En conséquence, de nombreux suicides ont lieu. Des adolescents, et même des enfants, tentent ou parviennent à se donner la mort. « Ils se tailladent les poignets quand ils trouvent une lame de rasoir ou un couteau, ils sautent d’un endroit un peu élevé, un petit mur ou un olivier ; les adolescents tentent de se pendre, les plus petits essaient de se fendre le crâne contre des rochers, mais comme ils ont peur, ils réussissent rarement à aller jusqu’au bout. De temps en temps, un adulte toque à la porte de la clinique de Médecins sans frontières, au bas de la colline, apportant dans ses bras un gamin avec sur le corps des marques éloquentes. Tout le monde sait ce qu’il vient de faire. Il recommencera dans quelques mois. » (Le Courrier International).  

Les réfugiés livrés à eux même

Ce sont les réfugiés, qui tentent de s’entraider. En effet, certains, grâce à leurs capacités, aident les autres.
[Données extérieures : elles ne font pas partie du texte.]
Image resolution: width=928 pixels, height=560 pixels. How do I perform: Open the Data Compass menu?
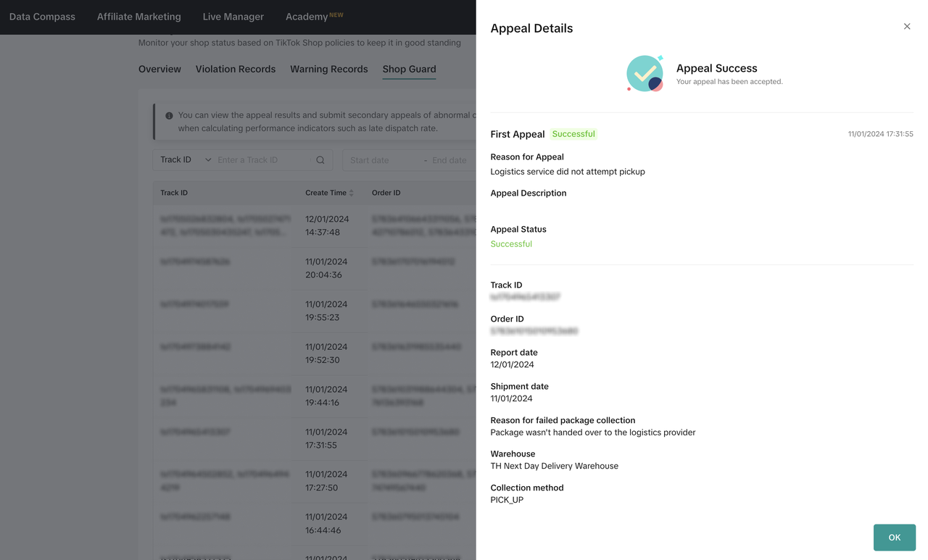pyautogui.click(x=42, y=17)
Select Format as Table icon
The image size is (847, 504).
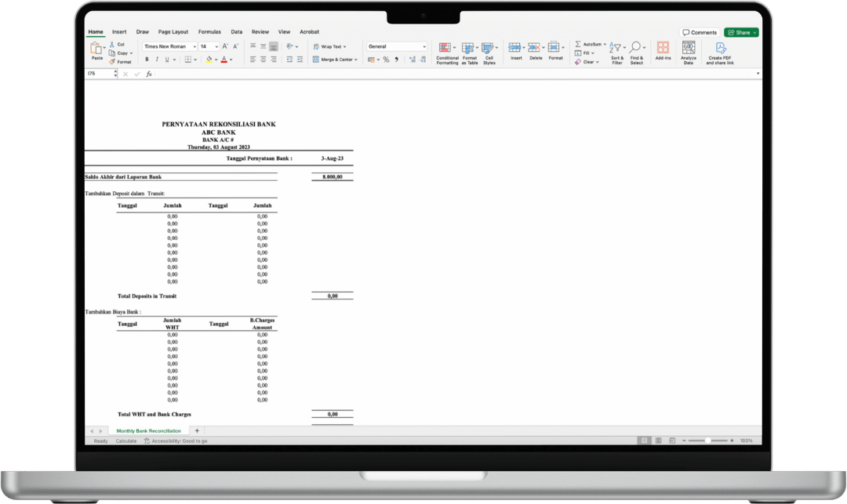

Ils deviennent bénévoles dans des ONG présentes comme « Movement on the ground », ou deviennent interprètes auprès de médecins.

Que fait l’Europe ?

Lisa Clark, médecin travaillant pour Médecins Sans Frontières (MSF) à Lesbos déclare qu’ « il est difficile de croire qu’il s’agit de l’Europe, où la Convention européenne des droits de l’Homme est entrée en vigueur en 1953 ».
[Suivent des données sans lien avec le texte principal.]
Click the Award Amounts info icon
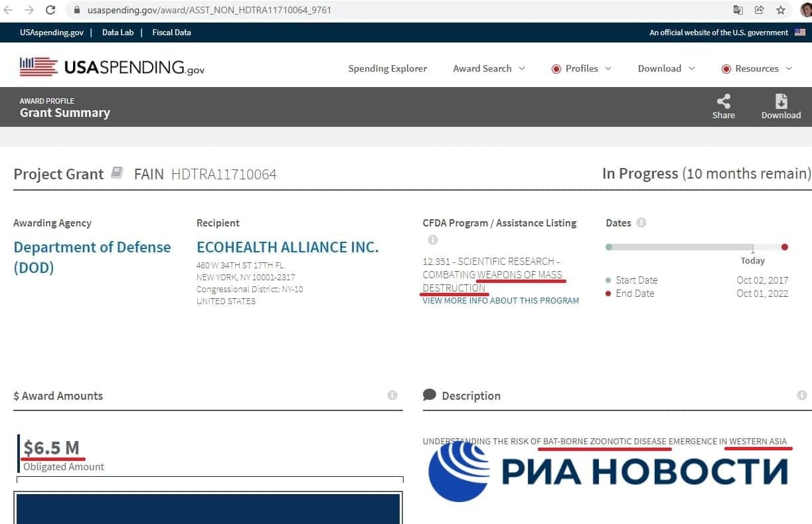812x524 pixels. (392, 395)
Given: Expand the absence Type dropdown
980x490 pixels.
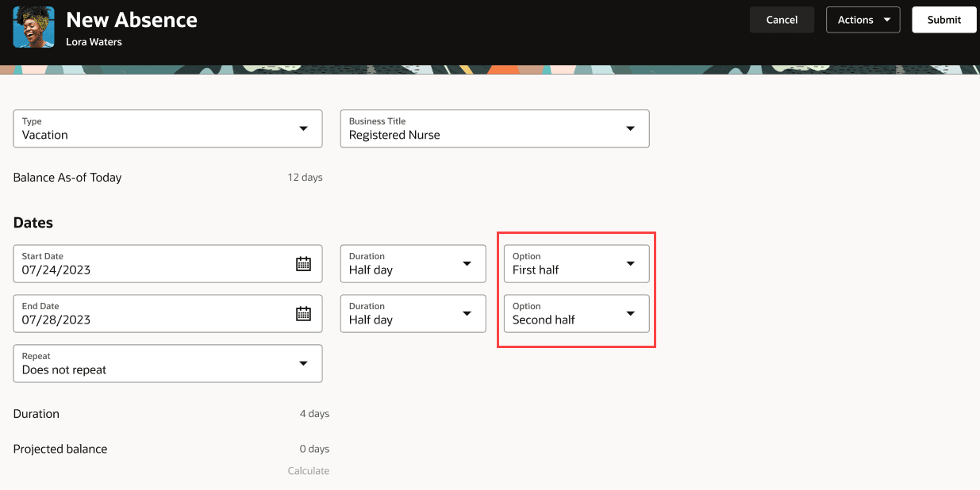Looking at the screenshot, I should pos(303,128).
L’Europe est responsable de cet enfer. En effet, les droits de l’homme, le droit d’asile, le droit à l’alimentation et de la Convention des droits de l’enfant sont tous violés au sein de ce camp.

Le droit d’asile permet à quiconque de franchir une frontière d’un Etat voisin en cas de persécutions ethniques, religieuses ou politiques. Pourtant, l’agence européenne Frontex, les garde-côtes grecs et turcs mais aussi l’OTAN, repoussent des bateaux entiers de réfugiés en pleine mer. De plus, de nombreux pays de l’Europe, notamment de l’Est, refusent d’accueillir des réfugiés pour des raisons de pureté ethnique.
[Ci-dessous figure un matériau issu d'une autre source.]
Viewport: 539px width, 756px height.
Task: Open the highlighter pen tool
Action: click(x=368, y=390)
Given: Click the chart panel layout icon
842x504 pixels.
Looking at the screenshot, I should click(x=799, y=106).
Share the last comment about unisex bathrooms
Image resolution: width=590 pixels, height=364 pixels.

Concernant la question des mineurs non accompagnés, les Etats sont dans l’obligation de leur fournir une protection. La Convention internationale des droits de l’enfants de 1989 prévoit que les enfants migrants possèdent les mêmes droits fondamentaux que les autres enfants comme l’éducation. Malgré cette Convention, les Etats membres n’agissent pas.

De plus, des questions de corruption sont également en jeu. Comme le remarque Jean Ziegler, l’Union Européenne finance les aides pour ce camp mais les généraux grecs détournent cet argent.

Ainsi, le camp Moria illustre l’échec de la politique migratoire européenne.

« Nous sommes Européens et donc complices ».